The record shows that the petitioner was informed of his original trial date and that his trial could be held in absentia if he voluntarily failed to appear. This notice was sufficient to evoke a knowledgeable waiver of petitioner's right to be present. Brewer's failure to know of the continued dates of his trial and his date of sentencing is directly attributable to his failure to keep in contact with the court and his attorney. A defendant cannot be allowed to keep himself deliberately ignorant and then complain about his lack of knowledge.
Brewer argues that the inference of voluntariness created by Rule 9.1 is unconstitutional.1 We disagree. A waiver is an intentional relinquishment or abandonment of a known right or privilege. Johnson v. Zerbst, 304 U.S. 458, 464, 58 S.Ct. 1019, 1023, 82 L.Ed. 1461 (1938). Rule 9.1 provides for voluntary waiver because it requires the defendant to have notice of his trial date. The rule provides for a knowing and intelligent waiver because the defendant must have been told of his right to be present and warned that the trial would proceed in his absence. It requires that the defendant be made aware of his right to attend and the adverse consequences that would follow should he fail to do so before the inference of voluntariness would attach. We hold that the rule comports with the requirements of a waiver of the defendant's constitutional rights provided that the defendant is afforded a hearing to determine whether his absence was, in fact, voluntary.
Rule 9.1 was complied with in this case, and Brewer was afforded just such a hearing once he was apprehended. He stood in open court and was asked to explain his absence. The court rejected his feeble explanation, and found that his absence was voluntary and that, therefore, he had waived his right to be present at his trial and sentencing. This finding of voluntariness, which is supported by the record, convinces us that the district court erred in granting this petition for habeas relief.
As we emphasized in Fritchie v. McCarthy, 664 F.2d 208 (CA9, 1981), the federal courts are granted only a limited scope of review under the habeas statute, 28 U.S.C. § 2254. Under § 2254(d), a state factual determination rendered after a hearing on the merits is to be presumed correct unless the petitioner establishes at least one of eight specifically enumerated factors is present.

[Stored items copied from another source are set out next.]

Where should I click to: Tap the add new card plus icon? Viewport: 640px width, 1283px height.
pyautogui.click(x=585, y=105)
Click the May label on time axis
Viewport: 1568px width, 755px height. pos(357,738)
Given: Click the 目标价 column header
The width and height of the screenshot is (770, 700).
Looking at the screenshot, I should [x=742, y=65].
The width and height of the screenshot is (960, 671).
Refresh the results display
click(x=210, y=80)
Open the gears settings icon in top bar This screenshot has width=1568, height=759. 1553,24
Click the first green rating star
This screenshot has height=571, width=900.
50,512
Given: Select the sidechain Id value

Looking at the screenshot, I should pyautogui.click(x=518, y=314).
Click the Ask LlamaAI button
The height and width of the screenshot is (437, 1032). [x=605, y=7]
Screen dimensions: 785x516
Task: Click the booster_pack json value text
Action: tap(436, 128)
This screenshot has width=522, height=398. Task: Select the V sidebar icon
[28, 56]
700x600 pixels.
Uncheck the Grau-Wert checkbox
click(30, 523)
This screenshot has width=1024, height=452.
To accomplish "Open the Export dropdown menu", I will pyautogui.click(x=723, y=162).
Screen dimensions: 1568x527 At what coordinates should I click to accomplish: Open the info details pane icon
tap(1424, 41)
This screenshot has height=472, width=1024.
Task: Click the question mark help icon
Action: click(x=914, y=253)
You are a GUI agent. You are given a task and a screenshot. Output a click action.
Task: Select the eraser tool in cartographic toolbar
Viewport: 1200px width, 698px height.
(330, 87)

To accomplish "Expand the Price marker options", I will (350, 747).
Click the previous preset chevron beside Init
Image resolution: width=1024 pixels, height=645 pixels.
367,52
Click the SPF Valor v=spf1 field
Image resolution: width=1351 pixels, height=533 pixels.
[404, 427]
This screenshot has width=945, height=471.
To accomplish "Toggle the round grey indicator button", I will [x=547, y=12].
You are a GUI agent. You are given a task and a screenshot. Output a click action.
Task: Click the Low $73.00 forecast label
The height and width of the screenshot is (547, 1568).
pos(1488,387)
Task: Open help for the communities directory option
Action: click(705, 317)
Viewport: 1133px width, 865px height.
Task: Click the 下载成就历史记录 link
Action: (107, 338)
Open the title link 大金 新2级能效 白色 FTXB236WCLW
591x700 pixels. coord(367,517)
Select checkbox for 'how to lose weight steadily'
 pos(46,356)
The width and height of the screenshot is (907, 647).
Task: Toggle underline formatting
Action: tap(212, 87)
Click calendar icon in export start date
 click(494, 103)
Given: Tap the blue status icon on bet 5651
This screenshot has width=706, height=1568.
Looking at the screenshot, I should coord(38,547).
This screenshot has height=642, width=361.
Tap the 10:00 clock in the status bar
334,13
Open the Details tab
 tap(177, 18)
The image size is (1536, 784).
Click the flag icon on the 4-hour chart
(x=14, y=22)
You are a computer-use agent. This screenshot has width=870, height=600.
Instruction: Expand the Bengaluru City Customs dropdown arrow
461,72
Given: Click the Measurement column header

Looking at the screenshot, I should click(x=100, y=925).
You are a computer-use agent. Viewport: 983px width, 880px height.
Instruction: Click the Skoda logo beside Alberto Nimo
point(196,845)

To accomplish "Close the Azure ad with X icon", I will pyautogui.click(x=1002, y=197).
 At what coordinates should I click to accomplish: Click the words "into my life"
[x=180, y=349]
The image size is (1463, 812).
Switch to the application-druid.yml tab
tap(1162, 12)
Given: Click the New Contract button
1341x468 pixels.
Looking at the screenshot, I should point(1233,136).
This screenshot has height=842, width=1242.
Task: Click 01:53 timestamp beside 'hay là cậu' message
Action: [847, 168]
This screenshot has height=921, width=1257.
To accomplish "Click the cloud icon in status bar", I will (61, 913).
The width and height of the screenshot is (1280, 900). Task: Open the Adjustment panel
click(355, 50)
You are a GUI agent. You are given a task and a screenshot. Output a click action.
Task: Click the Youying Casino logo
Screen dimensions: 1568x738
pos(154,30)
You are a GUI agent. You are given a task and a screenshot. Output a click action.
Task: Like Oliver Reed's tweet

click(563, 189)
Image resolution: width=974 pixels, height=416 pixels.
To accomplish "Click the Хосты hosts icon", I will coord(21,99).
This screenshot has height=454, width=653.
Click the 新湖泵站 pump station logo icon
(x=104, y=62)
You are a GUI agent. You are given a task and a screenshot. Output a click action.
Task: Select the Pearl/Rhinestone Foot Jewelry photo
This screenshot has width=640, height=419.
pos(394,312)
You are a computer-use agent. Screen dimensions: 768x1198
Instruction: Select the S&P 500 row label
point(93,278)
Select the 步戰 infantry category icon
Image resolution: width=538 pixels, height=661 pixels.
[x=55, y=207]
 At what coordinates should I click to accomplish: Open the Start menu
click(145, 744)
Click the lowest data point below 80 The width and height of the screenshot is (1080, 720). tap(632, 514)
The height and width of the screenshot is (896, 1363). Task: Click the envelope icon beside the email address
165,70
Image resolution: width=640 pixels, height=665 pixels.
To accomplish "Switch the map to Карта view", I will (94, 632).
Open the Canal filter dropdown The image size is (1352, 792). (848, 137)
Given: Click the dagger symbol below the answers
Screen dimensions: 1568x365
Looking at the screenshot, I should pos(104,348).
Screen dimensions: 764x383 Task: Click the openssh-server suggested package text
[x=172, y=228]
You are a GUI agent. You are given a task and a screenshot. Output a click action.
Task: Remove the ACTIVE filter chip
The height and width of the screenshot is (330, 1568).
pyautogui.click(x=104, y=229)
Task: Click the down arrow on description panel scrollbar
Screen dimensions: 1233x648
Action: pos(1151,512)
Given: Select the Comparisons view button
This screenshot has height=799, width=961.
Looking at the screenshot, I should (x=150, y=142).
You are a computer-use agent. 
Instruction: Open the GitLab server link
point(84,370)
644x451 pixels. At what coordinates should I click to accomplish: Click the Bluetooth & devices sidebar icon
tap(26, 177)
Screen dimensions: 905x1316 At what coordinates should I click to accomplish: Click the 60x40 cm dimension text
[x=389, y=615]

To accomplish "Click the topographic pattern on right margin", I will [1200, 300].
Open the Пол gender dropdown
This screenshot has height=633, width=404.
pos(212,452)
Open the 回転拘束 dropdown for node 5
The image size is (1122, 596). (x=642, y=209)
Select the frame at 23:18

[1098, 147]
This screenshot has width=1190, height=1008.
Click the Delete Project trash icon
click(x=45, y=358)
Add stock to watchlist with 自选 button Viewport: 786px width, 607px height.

If, as here, none of these factors exist, the burden is then on the petitioner to establish, by convincing evidence, that the factual determination of the state court was erroneous. This presumption is a clear congressional mandate, which finds its origin in basic interests of federalism. Sumner v. Mata, 449 U.S. 539, 547, 101 S.Ct. 764, 769, 66 L.Ed.2d 722 (1981).
The finding of voluntary absence, and, therefore, the existence of a waiver of the right to be present, is basically a question of fact. Tacon v. Arizona, 410 U.S. 351, 352, 93 S.Ct. 998, 999, 35 L.Ed.2d 346 (1973). Accordingly, the state court's determination that Brewer's absence was voluntary had to be presumed correct under § 2254(d). Our review of the record and examination of the state court's determination of voluntary absence discloses nothing that would be sufficient to overcome this presumption.
We hold that since his absence was voluntary, Brewer waived his right to be present at his trial and sentencing. He is not entitled to habeas relief, for he is not "in custody in violation of the Constitution or laws ... of the United States." 28 U.S.C. § 2254(a).
The order of the district court granting relief is vacated and the case is remanded with instructions to dismiss the petition.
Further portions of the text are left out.